Flip Saunders entered Christmas week with his team coming off a blowout loss to Phoenix, a veteran squad that ranks among the Western Conference leaders.
Saunders said then that he still believed his team was close to improving and winning five or six straight games. The Wizards started to follow that path in winning two straight - before getting thumped 101-89 on Saturday by Minnesota, the worst team in the Western Conference.
So much for progress.
Instead, there's more frustration for Saunders, who boasted a resume with 11 playoff appearances in 13 seasons and was supposed to put the Wizards over the top.
"You go back to principles, and it's like pounding on a rock. You keep pounding and pounding, and eventually you break it down," Saunders said. "But you can't vary away from the process of where you want to go. ... It's a long-term project - that's what you have to understand."
It wasn't expected to be a long-term problem. The Wizards - when healthy - already were a high-scoring team with Gilbert Arenas, Antawn Jamison and Caron Butler leading the way.
But Washington owns a 10-18 record, and already Saunders has endured two six-game losing streaks - one fewer than his teams had during his previous 13 seasons.
The coach elected to install a base playbook but give his players freedom to freestyle and rekindle the chemistry they had before Arenas' two injury-plagued seasons.
Freedom hasn't produced anything but erratic play and more losses than wins. Saunders last week said he was going to rein his players in and make them play within the framework of his system.
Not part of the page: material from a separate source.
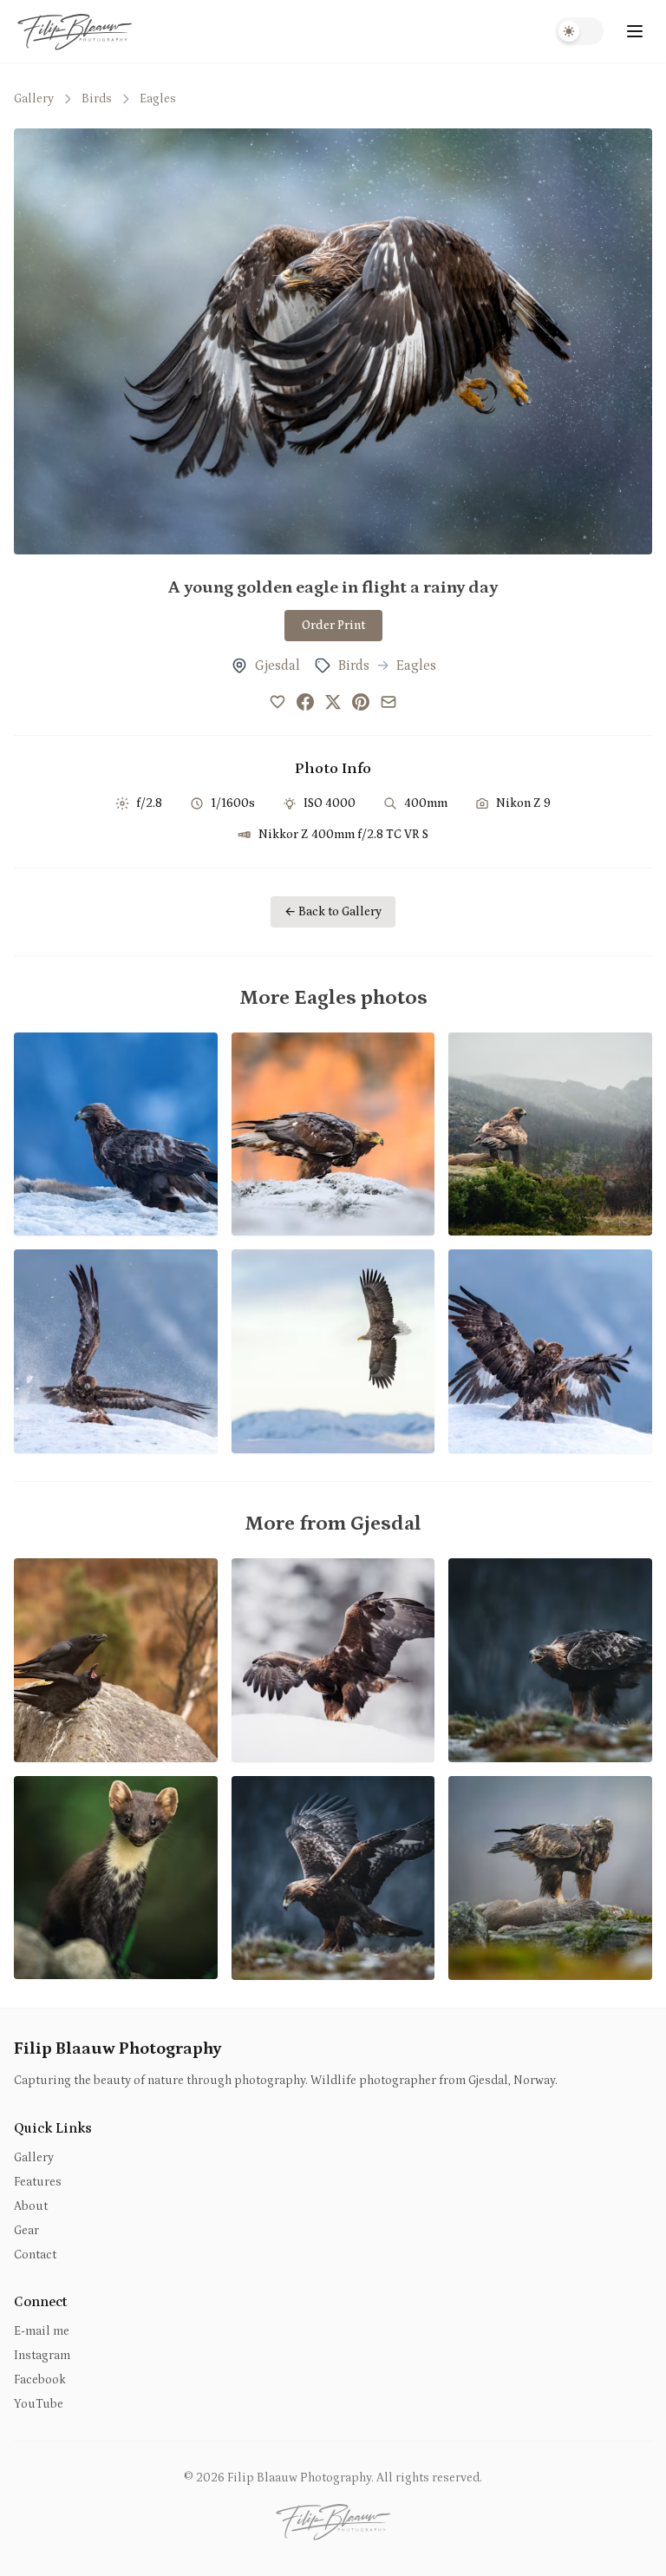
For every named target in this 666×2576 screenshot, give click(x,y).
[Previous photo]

Since then, the Wizards are 2-2 - with both losses being lopsided embarrassments.
At the pace they're going, the Wizards will be lucky to top the 30-win mark, which would give Saunders just the third losing campaign of his career.
Consistency has been the Wizards' main problem, whether it is playing with the same level of intensity and effort for a full 48 minutes or managing to build on victories. Instead of carrying over positive developments and building momentum, the Wizards take a step or two forward only to regress.
The past two weeks have provided a prime example. After losing six straight by a combined 14 points, Washington handily beat Golden State on Dec. 18 only to get trounced by Phoenix the next night. The Wizards then beat Philadelphia and followed that up by taking care of Milwaukee 24 hours later.
Then, instead of dispatching the Timberwolves, the Wizards failed to heed Saunders' warning that they must protect the boards. Minnesota pulled down 19 offensive rebounds and hammered the Wizards 22-7 on second-chance scoring opportunities.
Saunders was visibly upset the majority of the game, but the Wizards' players didn't seem to share in his frustration. Their biggest problem is mental, Saunders said - not anything he's doing. But until the Wizards can adjust their focus, the losses will likely continue to mount.
"It's like I told our players: As coaches, I'm not going to change what we do - a coverage defensively or something - just because we don't do it hard or do it right," Saunders said. "When you don't do it hard or do it right, no matter what you do, it's not going to work.
"Until we decide that we get upset when we miss defensive assignments as much as we get upset when we don't get the ball on offense, we're not going to take that next step."